Task details> Please pull out each line of the records below that contains the string "This". Case counts.

Provided entries>
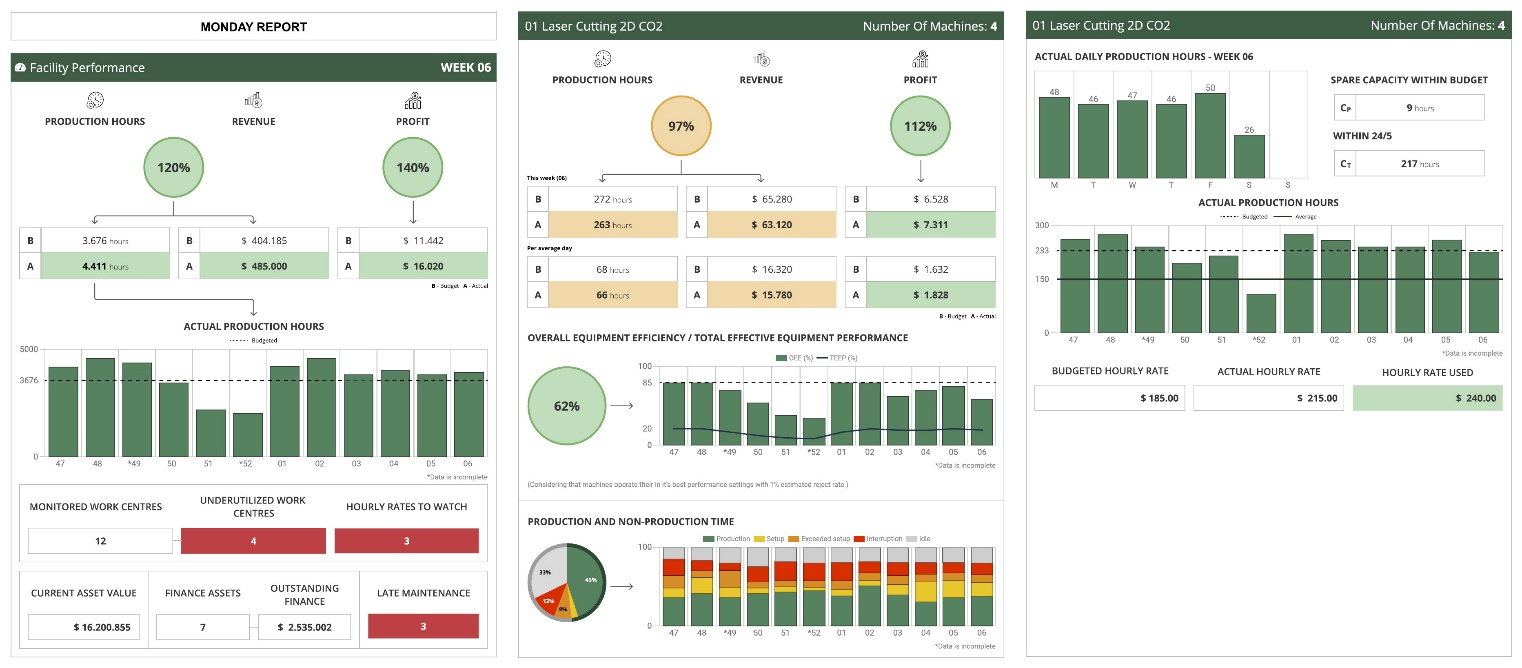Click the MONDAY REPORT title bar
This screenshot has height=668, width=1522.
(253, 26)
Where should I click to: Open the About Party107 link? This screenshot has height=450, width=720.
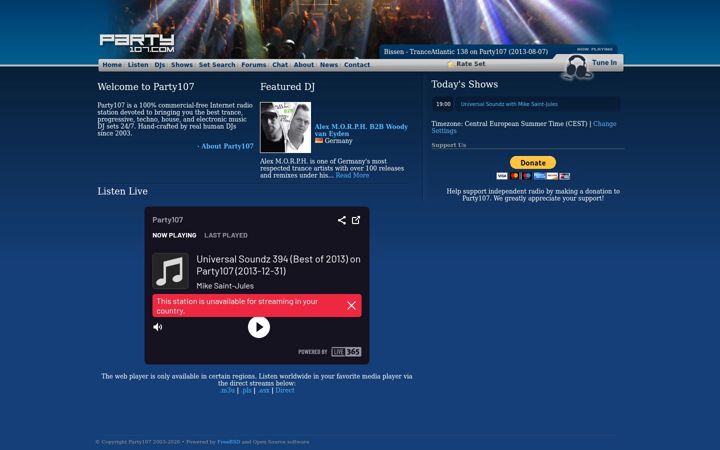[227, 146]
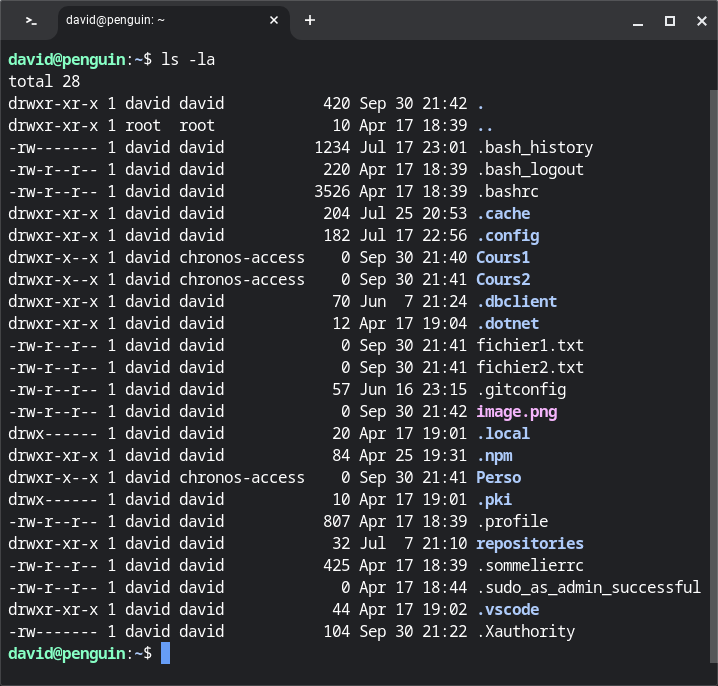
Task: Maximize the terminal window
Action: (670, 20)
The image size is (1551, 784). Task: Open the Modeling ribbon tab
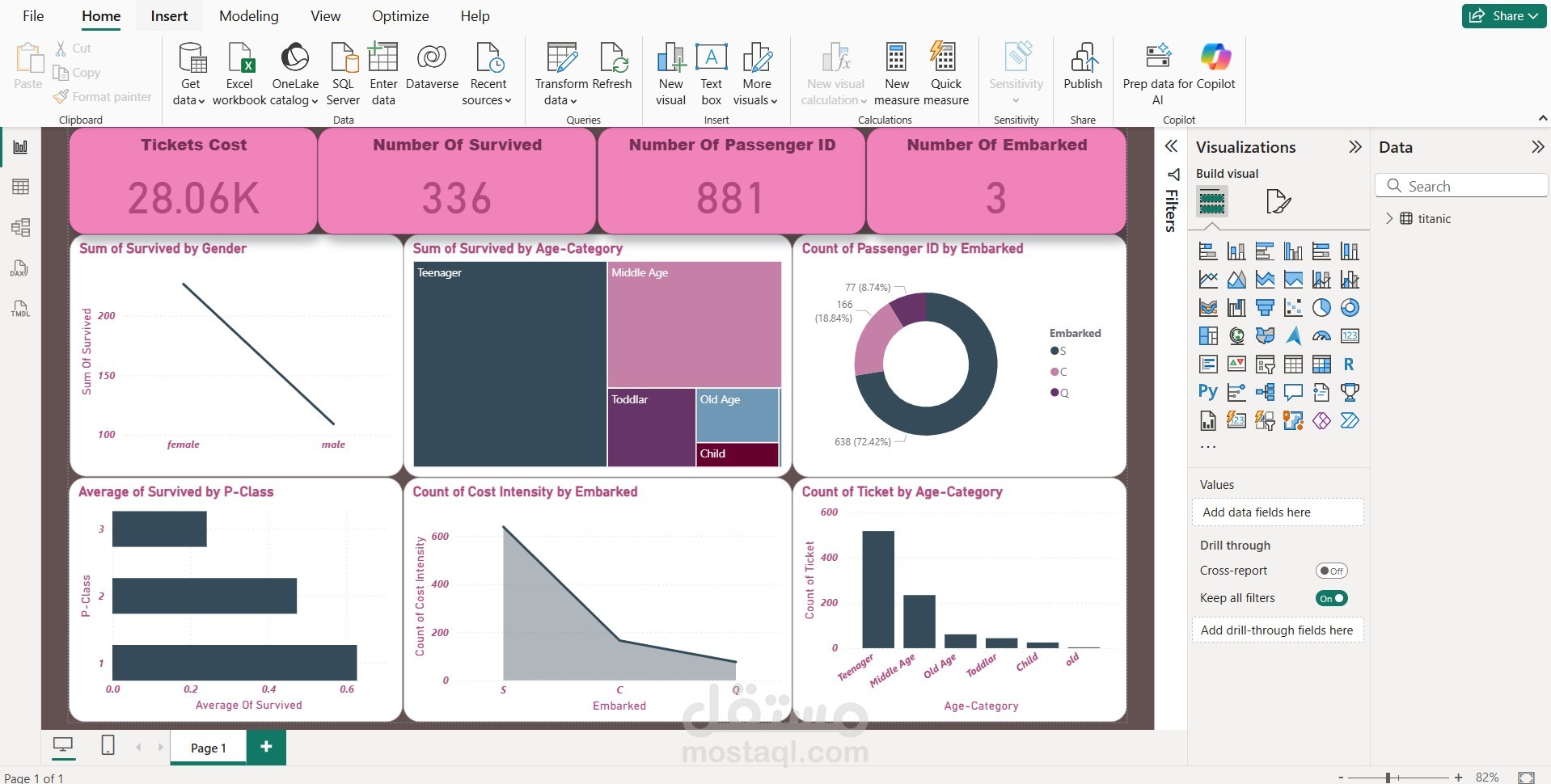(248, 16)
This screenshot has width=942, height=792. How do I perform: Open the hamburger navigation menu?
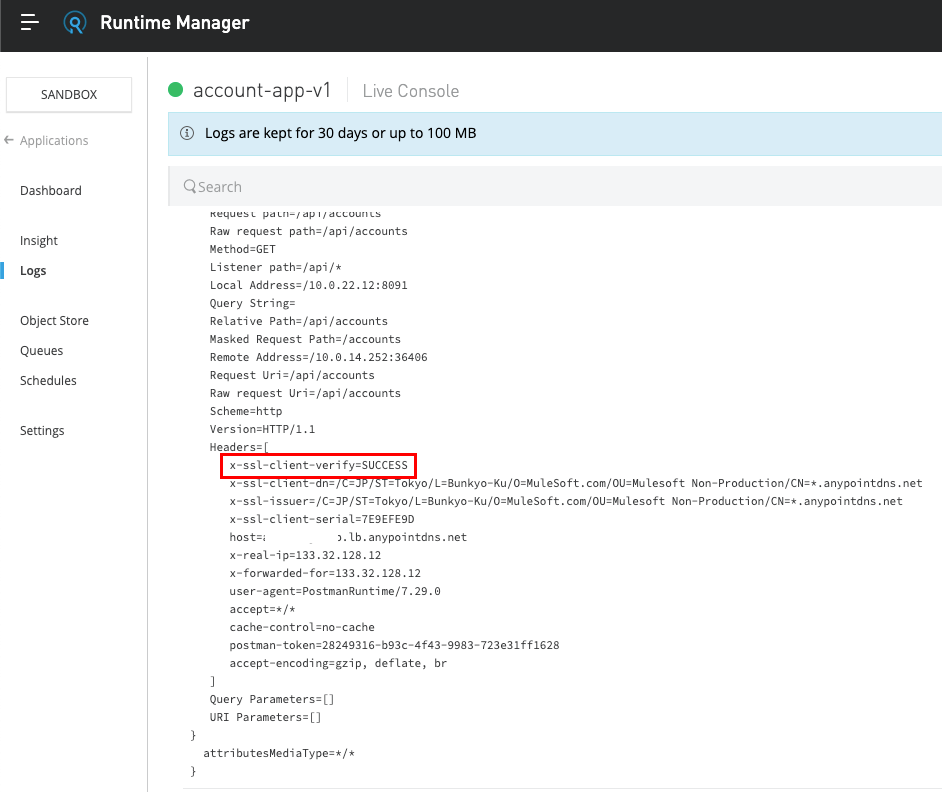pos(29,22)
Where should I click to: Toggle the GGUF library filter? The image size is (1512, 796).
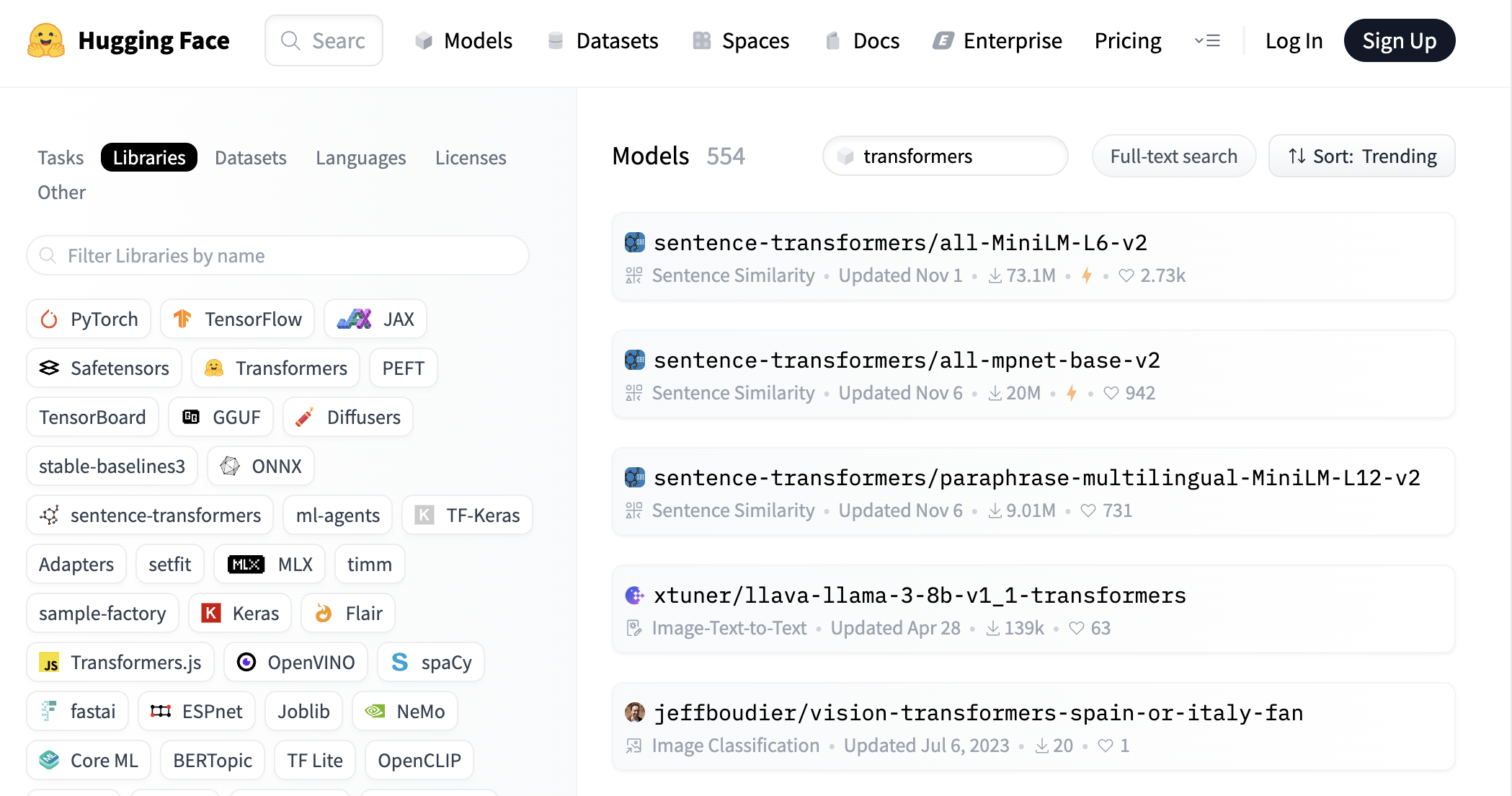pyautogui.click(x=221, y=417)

Right answer>
This screenshot has height=668, width=1522.
Where should I click to: Open the About Party107 link? This screenshot has height=450, width=720.
This screenshot has width=942, height=792. How do I perform: Open the hamburger navigation menu?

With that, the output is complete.